# Lamancha ears



## imported_ashley (Jun 9, 2011)

What do you do to keep lamancha ears healthy? My little guy is a lamancha and his ears get crusty, for lack of a better descriptor. Today the crust was greenish and gooey underneath. Is there a cleaner or just a cloth and warm water?


----------



## DKalakay (Dec 24, 2009)

Lamanchas are great except for those darn goofy ears and ear goop. When I go out to feed in the morning and the Lamanchas stay sleeping in spite of my racket I know it is time to clean their ears. We use a few drops of olive oil or lavendar extract oil (spells good too). Let it sit inside the ear for a few minutes and gently rub around the base of the ear. That will loosen things up and then you can push upward from the base of the ear along the ear canal to encourage the gunk to come out. Pretty gross but it works. 
Not sure about the green color you describe and if that means he has an ear infection which I think you would want to treat as well as clean. I think you can use hydrogen peroxide or a product from the Vet for that. 
Have fun,
Denise


----------



## feederseaters (Nov 8, 2009)

I agree with Denise. If it is green or stinky, you may have an infection. SOmetimes they will shake their heads more when an infection is coming on. I have heard of using vinegar in the same way Denise describes using the essential oils in the previous post. Regular discharge is normal and you want to promote it, but it should have no odor.


----------



## milkmaid (Sep 15, 2010)

I know this is an old thread, but I just got a gopher-eared Lamancha and there is white goop coming out of one of her ears. There's no smell to speak of and the ear does not look inflamed. Is this normal? Should I do anything about it?


----------



## ksalvagno (Oct 6, 2009)

I would clean her ears. I have to clean my LaMancha ears out on a regular basis.


----------



## SalteyLove (Jun 18, 2011)

2 years ago my husband and I went to choose a couple new boer kids and there was one silly "La-Boer" with gopher ears, white with a beautiful blond cape. We fell in love with her and told the farmer which three we wanted... When we returned in 4 weeks to pick them up, he had sold the LaBoer and we have been a little sad ever since...

HOWEVER

I think this thread has just cured me of my sadness!!! :lol:


----------



## J.O.Y. Farm (Jan 10, 2012)

Yah I just clean mine out fairly often... But I play with their ears a lot, so it never really builds up.

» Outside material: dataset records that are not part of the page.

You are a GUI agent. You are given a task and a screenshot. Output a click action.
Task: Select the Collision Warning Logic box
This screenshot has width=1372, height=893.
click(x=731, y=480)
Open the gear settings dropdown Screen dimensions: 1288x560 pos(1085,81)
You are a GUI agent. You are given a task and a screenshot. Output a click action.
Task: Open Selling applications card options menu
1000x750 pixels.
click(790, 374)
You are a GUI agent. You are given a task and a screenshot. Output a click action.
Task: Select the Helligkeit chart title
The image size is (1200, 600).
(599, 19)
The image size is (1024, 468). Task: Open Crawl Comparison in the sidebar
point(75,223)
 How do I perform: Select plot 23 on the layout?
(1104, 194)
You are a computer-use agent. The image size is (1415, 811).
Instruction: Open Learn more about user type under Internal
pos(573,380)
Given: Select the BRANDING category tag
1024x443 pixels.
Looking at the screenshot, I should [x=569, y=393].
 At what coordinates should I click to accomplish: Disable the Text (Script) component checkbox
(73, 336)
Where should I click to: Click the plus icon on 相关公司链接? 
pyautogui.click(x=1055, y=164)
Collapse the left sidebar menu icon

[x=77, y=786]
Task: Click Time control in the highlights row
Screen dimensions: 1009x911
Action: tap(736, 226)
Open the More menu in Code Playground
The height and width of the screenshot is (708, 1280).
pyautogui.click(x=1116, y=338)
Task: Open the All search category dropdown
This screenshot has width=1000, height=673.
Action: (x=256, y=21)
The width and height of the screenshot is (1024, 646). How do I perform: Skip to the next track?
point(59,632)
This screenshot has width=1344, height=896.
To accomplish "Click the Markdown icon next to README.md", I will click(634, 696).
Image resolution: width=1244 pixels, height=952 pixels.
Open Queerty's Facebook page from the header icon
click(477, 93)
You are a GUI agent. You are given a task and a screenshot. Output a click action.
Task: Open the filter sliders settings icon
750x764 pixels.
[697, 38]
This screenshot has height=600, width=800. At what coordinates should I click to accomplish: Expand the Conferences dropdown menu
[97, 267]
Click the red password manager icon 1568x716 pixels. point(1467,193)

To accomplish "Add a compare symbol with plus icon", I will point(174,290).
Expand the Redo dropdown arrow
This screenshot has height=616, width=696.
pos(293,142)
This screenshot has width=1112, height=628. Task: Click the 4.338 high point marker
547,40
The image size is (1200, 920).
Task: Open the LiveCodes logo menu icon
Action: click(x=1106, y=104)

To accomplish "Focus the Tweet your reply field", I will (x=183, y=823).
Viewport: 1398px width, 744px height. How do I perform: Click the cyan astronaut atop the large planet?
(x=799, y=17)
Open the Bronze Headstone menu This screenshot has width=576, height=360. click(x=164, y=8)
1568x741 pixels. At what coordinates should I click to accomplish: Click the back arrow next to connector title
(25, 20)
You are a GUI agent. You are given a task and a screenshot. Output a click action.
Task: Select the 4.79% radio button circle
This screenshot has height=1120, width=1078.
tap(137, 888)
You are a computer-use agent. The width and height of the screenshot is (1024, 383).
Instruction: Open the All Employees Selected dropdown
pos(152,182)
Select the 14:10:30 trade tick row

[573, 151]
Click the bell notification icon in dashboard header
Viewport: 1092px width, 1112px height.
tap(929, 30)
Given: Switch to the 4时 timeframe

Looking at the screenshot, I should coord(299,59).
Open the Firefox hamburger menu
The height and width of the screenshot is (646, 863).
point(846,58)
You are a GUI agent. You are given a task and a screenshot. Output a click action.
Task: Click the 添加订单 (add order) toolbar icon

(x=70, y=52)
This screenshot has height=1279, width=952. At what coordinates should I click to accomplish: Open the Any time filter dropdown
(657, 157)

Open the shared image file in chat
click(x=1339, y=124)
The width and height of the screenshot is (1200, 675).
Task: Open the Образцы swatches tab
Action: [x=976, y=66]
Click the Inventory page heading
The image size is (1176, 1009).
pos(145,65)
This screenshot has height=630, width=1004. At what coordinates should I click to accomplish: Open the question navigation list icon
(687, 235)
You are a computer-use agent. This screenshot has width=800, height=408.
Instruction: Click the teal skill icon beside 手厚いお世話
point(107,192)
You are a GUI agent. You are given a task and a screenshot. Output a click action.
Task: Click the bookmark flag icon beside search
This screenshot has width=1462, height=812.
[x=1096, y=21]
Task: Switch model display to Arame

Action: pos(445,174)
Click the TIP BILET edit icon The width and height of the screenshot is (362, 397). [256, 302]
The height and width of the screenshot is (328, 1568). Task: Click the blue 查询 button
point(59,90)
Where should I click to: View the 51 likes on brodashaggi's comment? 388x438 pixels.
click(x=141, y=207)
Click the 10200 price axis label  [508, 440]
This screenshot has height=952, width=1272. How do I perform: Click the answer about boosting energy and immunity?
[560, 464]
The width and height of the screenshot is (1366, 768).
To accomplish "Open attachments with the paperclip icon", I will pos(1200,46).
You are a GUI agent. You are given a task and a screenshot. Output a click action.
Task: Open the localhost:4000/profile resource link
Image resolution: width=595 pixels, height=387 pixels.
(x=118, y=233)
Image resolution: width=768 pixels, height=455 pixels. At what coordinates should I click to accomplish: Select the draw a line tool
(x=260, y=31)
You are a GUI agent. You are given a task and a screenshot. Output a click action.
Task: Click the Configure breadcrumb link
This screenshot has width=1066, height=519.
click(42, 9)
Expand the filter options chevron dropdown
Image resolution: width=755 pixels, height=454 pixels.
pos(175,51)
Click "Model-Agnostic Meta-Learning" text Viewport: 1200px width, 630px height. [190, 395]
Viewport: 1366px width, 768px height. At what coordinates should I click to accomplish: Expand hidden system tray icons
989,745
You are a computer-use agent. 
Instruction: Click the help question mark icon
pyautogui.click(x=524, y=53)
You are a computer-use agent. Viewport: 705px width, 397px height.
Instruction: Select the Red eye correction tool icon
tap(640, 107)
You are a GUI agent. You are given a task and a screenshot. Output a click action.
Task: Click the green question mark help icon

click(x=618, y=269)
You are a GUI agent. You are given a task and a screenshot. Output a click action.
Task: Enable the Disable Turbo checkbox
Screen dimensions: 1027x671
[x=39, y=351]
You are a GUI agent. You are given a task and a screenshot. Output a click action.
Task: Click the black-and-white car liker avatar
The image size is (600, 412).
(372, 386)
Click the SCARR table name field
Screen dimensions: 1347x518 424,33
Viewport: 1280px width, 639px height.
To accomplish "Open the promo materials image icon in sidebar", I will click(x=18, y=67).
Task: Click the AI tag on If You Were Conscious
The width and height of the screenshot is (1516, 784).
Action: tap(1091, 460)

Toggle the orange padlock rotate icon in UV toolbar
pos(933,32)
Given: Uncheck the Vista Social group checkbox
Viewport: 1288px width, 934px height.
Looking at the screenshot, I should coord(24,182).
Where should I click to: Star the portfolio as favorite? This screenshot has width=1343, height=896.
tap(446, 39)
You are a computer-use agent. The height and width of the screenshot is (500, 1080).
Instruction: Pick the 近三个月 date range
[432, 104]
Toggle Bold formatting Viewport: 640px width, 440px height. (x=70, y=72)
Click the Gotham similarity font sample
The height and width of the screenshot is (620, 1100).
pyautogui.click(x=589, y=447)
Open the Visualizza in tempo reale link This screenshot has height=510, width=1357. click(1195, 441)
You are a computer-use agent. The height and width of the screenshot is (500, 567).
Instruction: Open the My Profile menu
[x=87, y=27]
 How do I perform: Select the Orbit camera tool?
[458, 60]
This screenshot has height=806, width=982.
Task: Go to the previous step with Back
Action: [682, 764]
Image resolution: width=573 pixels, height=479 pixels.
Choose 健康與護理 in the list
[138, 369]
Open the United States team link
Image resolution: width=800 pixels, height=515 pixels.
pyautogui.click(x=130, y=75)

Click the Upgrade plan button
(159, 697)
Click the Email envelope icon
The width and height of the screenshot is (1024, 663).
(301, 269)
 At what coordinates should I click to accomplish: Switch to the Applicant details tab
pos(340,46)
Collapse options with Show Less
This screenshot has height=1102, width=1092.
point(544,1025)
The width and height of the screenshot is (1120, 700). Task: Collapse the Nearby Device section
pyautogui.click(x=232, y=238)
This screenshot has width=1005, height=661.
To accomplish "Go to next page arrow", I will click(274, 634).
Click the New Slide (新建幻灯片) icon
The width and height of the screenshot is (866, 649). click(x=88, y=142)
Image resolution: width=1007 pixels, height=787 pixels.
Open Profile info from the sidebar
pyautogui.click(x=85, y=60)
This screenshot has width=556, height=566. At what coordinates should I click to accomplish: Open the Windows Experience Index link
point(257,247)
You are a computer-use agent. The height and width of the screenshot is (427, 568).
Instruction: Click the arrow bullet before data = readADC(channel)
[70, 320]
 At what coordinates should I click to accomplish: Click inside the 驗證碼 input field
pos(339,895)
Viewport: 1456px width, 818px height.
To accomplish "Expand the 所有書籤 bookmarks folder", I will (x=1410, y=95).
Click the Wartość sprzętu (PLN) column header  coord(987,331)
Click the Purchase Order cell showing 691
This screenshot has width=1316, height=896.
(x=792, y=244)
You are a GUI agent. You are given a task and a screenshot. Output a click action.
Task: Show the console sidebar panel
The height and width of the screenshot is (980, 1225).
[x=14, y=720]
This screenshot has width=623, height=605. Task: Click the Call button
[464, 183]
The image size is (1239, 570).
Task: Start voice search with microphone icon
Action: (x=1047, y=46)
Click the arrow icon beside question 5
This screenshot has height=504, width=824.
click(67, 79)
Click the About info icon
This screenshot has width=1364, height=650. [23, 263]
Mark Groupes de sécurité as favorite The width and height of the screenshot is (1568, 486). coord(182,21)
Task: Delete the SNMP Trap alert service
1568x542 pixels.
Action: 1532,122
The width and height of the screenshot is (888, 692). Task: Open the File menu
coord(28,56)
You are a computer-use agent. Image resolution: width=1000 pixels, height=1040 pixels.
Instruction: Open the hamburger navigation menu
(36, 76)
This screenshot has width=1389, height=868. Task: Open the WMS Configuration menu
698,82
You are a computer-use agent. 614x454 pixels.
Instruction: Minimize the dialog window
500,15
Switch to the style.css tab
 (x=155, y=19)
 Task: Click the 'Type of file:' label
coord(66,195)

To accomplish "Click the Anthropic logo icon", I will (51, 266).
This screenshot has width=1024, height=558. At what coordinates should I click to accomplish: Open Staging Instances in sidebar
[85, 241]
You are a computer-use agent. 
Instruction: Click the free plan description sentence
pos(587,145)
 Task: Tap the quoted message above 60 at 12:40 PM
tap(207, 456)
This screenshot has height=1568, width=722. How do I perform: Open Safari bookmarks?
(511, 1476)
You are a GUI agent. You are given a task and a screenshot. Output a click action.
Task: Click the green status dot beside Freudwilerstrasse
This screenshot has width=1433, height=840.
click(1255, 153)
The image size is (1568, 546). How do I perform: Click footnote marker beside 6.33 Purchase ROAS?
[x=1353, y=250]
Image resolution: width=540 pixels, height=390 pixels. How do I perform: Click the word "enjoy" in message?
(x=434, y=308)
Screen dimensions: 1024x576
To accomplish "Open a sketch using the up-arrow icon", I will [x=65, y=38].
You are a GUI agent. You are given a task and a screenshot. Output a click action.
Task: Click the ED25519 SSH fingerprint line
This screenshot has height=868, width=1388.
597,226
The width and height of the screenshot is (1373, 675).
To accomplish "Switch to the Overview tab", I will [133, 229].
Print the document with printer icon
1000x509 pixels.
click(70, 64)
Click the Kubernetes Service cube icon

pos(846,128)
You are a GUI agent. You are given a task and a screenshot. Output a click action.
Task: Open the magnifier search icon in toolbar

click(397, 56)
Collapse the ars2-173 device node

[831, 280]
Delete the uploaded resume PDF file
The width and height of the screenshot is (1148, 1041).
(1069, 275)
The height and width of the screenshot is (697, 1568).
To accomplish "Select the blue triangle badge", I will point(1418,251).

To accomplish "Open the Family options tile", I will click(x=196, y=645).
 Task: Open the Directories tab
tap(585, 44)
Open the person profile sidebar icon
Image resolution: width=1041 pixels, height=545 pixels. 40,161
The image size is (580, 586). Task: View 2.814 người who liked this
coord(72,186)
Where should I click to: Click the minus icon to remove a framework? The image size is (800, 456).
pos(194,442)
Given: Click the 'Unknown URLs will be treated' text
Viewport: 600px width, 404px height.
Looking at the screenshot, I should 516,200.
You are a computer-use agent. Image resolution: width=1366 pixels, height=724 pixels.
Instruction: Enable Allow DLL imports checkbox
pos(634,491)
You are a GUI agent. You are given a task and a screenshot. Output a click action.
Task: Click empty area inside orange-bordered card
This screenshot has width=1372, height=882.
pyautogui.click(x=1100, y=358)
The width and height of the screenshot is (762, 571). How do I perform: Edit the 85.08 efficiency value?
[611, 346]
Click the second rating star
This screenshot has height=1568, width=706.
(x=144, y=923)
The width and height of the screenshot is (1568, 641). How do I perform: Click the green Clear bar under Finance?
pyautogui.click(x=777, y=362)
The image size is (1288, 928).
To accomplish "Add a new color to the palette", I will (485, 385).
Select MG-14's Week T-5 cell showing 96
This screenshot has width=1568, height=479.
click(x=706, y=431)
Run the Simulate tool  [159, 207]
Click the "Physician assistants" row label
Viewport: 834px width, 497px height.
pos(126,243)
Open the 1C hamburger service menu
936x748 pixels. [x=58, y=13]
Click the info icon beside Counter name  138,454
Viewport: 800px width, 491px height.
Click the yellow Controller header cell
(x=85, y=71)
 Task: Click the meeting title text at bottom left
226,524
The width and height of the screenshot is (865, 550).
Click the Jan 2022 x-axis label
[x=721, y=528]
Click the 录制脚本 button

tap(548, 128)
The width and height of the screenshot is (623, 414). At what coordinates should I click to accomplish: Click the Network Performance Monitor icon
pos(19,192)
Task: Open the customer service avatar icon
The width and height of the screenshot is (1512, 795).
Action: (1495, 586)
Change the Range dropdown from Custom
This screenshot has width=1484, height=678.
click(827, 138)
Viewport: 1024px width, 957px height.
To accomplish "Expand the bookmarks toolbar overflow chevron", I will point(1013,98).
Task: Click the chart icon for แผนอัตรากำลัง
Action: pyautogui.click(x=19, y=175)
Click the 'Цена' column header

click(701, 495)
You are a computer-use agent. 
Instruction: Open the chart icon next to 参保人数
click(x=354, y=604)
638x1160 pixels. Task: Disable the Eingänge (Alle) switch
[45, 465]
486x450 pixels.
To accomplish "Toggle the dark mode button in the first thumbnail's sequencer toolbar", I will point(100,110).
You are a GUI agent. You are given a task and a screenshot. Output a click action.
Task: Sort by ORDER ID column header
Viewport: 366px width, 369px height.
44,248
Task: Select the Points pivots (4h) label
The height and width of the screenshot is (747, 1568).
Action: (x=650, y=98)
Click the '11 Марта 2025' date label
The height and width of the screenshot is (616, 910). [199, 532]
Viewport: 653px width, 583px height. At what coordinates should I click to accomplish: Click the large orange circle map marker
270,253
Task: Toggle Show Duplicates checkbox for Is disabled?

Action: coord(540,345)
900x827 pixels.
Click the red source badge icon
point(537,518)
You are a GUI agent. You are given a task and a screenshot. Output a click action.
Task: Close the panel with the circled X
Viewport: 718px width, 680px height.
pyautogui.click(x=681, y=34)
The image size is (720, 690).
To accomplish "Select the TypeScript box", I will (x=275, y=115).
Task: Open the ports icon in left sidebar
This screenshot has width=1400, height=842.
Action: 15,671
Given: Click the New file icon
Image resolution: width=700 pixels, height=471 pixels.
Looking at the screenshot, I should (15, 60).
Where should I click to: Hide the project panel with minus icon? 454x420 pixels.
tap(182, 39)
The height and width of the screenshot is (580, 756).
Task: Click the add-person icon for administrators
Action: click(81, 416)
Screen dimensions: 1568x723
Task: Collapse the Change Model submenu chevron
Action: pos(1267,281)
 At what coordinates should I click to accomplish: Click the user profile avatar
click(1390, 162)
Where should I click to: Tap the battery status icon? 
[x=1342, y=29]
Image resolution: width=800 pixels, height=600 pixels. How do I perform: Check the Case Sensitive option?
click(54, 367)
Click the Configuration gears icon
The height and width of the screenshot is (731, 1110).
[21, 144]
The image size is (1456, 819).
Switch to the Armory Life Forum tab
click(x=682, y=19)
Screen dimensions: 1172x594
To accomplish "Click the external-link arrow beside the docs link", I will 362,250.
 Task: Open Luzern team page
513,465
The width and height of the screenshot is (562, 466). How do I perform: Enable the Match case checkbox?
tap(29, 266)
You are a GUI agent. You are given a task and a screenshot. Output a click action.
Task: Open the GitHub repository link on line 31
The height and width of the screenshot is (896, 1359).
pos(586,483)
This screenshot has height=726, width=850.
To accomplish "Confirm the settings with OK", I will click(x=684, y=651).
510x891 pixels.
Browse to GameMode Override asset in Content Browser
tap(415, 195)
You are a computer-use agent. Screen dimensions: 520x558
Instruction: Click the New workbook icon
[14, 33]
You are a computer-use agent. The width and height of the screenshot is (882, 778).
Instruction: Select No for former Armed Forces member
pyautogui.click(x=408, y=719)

I had one doe with an infection.. Used Mullin(sp?) garlic oil and it cleared right up


----------



## Hodgson (Jan 7, 2014)

I use peroxide, loosens everything right up and it bubbles out. I put it in my own ears first, to make sure it would be okay, and it feels kinda neat. Lol. Noisy though. Leaves your ears squeaky clean! Not that I have goopy ears like a LaMancha though. Lol


----------



## Jessica84 (Oct 27, 2011)

Hodgson said:


> I use peroxide, loosens everything right up and it bubbles out. I put it in my own ears first, to make sure it would be okay, and it feels kinda neat. Lol. Noisy though. Leaves your ears squeaky clean! Not that I have goopy ears like a LaMancha though. Lol


Well I do have goopy ears I guess lol I make more ear wax then 'normal' people so I do the same thing clean with peroxide. 
Ha!! Me and my lamancha are a perfect pair. She's never had a ear issue in the 5 years I've had her and I do have ear issues lol
But to set the record straight no my earwax doesn't flow out of my ears it just plugs them up 

Sent from my iPhone using Goat Forum


----------



## Suntoo (Nov 14, 2013)

We've used hydrogen-peroxide or simply a water soaked cloth for cleaning.
I usually take a paper towel wrapped around my finger to clean the ear.
They're ticklish and don't like it until I'm done. Then they're in a very good mood!
:stars:

Only once it was so icky I used my cat's liquid ear medication. That one cleared right up too!


----------



## groovyoldlady (Jul 21, 2011)

We've had LaManchas for about a year now. One got a bad ear infection and had to have antibiotics. Then, recently, that same doe got a goopy ear. We cleaned it with antibacterial wipies and put a little VetRx on it. It cleared up in 2 days without getting infected. Now my daughters and I make sure each doe gets a little (gentle) ear massage each day and we've had no further trouble.


----------



## milkmaid (Sep 15, 2010)

I've been massaging her ears every day and no more goop. But her right ear "squishes."


----------



## Trickyroo (Sep 26, 2012)

VetRx helps too


----------



## grindylo (May 15, 2014)

This is the first thing I've heard about Lamancha ear goop! Is it a problem that comes with having tiny ears or should all goat keepers watch out for it? Do Lamancha crosses with non-lamancha type ears have issues too?


----------



## Trickyroo (Sep 26, 2012)

My Boer/LaMancha cross hasn't had any problems.


----------



## milkmaid (Sep 15, 2010)

> Do Lamancha crosses with non-lamancha type ears have issues too?


No, it's just that the ear canal on some gopher ears is so small. Non-Lamancha ears have no such problem. 
Not sure if elf ears have the same problems?


----------